During Tuesday’s SeaTac City Council meeting, council members swore in Stanley Tombs to take 52-year-old Ahmed’s place. Tombs is a longtime resident with experience in the city’s government since becoming vice chair of the SeaTac Planning Commission in July 2017.
Tombs, while glad to have the position, wants to play his part with little fanfare. While he notes the lack of diversity on the city council — Tombs hopes that more community engagement can change this in the future — he doesn’t want to take on a strong political platform.
“I don’t have a strong agenda I’m going to push,” he says. “I realize my place is to fill an empty slot during this time period until the community can choose the council member that they want rather than an appointed person.”
The decision to appoint him, made during a special meeting of the council on Jan. 14, was unanimous. An official statement by the city council a couple of days later cites Tombs’ knowledge of land-use issues as one reason he was best qualified for the role, especially as the city moves forward with its comprehensive plan update this year.
“You could put him into the position seamlessly,” says Councilmember Rick Forschler. “He knew pretty much everything that was going on in the city.”
Councilmember Joel Wachtel says the council's decision to appoint Tombs shouldn’t be seen as one in which council members sought to replace Ahmed’s specialties.
“She was on committees, she came to council regularly and she made comment,” Wachtel says. “We knew her, and she was a very important figure in our community.”
Forschler adds, “[Tombs] couldn’t come close to Amina, as far as being a community liaison.” However, he says that Tombs was interested early on in discussions about the SeaTac Center redevelopment, showing attention to the city’s ongoing discussions.
The empty seat had to be filled in 90 days following Ahmed’s passing. During the the Jan. 8 council meeting, council members discussed how to find her replacement. They had options. Should they open up the position for new applicants? Should they reinterview the ones who applied last October when Ahmed was chosen?
Both Councilmembers Forschler and Peter Kwon considered reopening applications so that those outside the existing pool could be interviewed during that meeting. However, because of time constraints — the holidays had set them back, possibly a bit more than usual in this situation — there was more motivation among them to choose a person from the preexisting pool of applicants.
And that person was Tombs, a resident of SeaTac who grew up in the area before it was incorporated. He’ll hold this position until elections in November, unless he decides to run for the position.

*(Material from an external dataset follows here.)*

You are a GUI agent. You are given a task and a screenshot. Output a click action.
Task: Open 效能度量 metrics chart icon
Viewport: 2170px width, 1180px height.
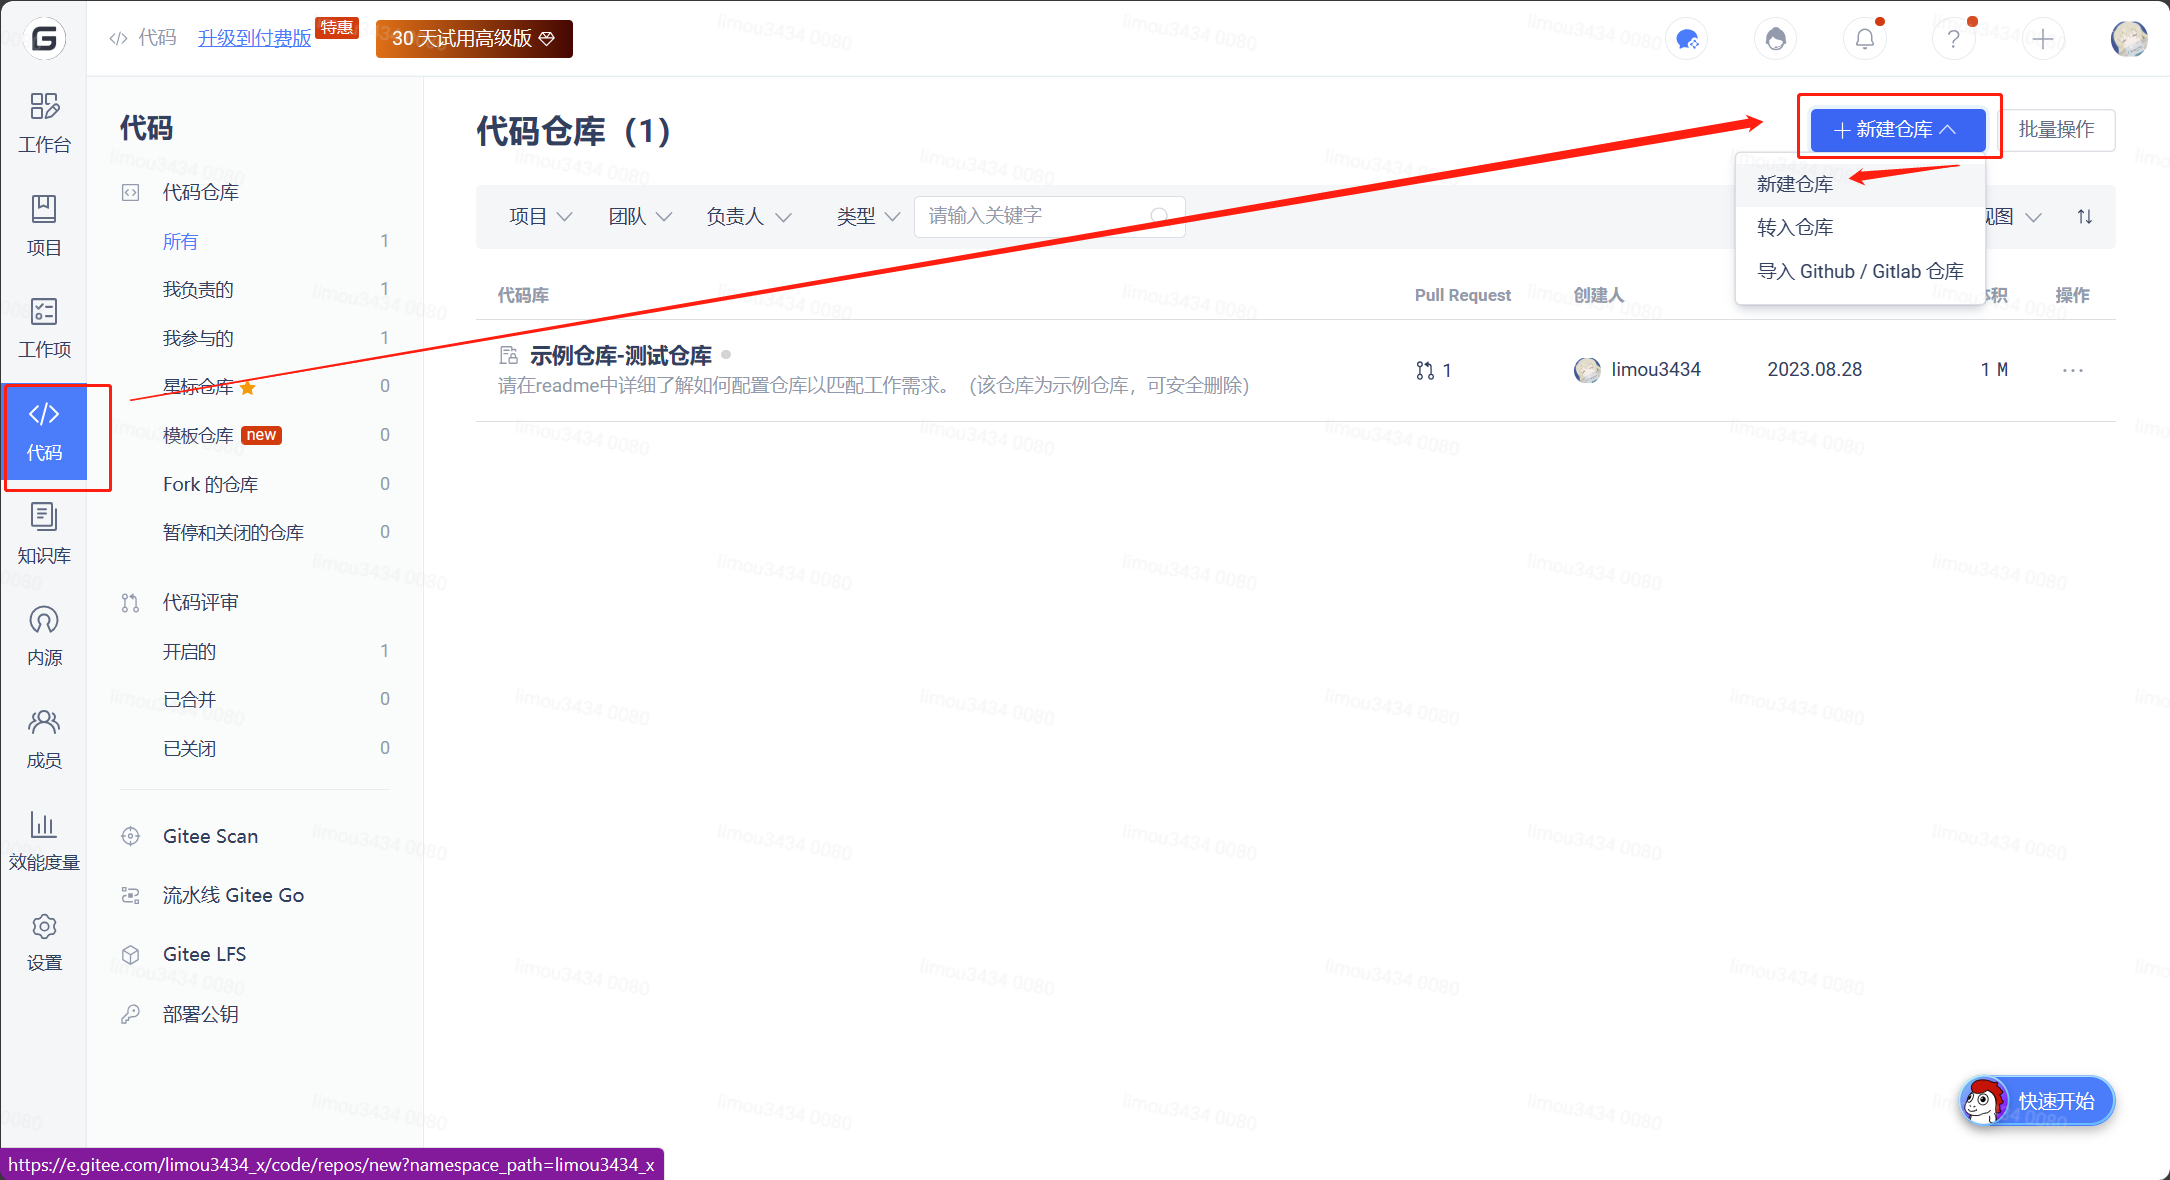(x=44, y=840)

For some Somali residents of SeaTac, the decision was concerning. At least two applicants for the position, Nimco Bulale and Takele Gobena, applied with the interests of the area’s Somali community and the business owners at SeaTac Center in mind.
Gobena says his concerns stand in the wake of the council’s decision. Nonwhite residents outnumber white residents in SeaTac and almost half of city residents don’t speak English at home, so Gobena says the council should take action to remedy that and offer “fair representation.”
“It’s just confirmation that the council members don’t hear the community,” Gobena says.
Tensions have risen further since the decision to accept the sales and purchase agreement of a developer, Inland Group, for the SeaTac Center property in December. Now, Inland Group will assess the property before offering a development agreement. The entire process of transferring ownership usually takes between nine months and a year, according to SeaTac communications manager Kyle Moore.
Most council members, save for Forschler, have consistently voted to move the redevelopment project forward. Some who favor the effort to stop the project see the coming year as pivotal, according to Bulale, who is the education program manager at One America. The group is an immigrant and refugee advocacy organization that has expressed disapproval of SeaTac council decisions.
“I just feel like this was a missed opportunity to really engage and to really listen to the community and what they have to say,” she says. “All too often, community members feel like their voices aren't being valued, they’re not being heard and that a lot of the decisions that are coming out of council don’t reflect the interests of the diversity [of our city].”
Others, like Councilmember Wachtel, don’t see the time period in which Tombs will officially be serving as monumental. He points to the history of appointees as evidence of that.
“This is a 10-month appointment. This is a blip,” Councilmember Wachtel says. “As soon as the elections happen, the winner takes possession of the seat immediately upon certification, and if you check the history of [personal] successes of people who were appointees, it’s very close to zero.”
Wachtel adds that although he’s heard the public comments at some meetings asking for a Somali councilmember to represent Somali interests in the community, he finds that suggestion untenable as the council is “not allowed to choose on race, creed, color [or] religion.” He also says that with a seven-seat council, it’s difficult to represent the SeaTac community that speaks dozens of languages.
Tombs himself sees his part in the council as fairly apolitical; he primarily wants to play an administrative role in the council, dipping in when his past experience can help.
“I have no great ambitions or delusions about what my contribution will be,” Tombs says. “My basic desire is to bring my experience with the commission to the council.”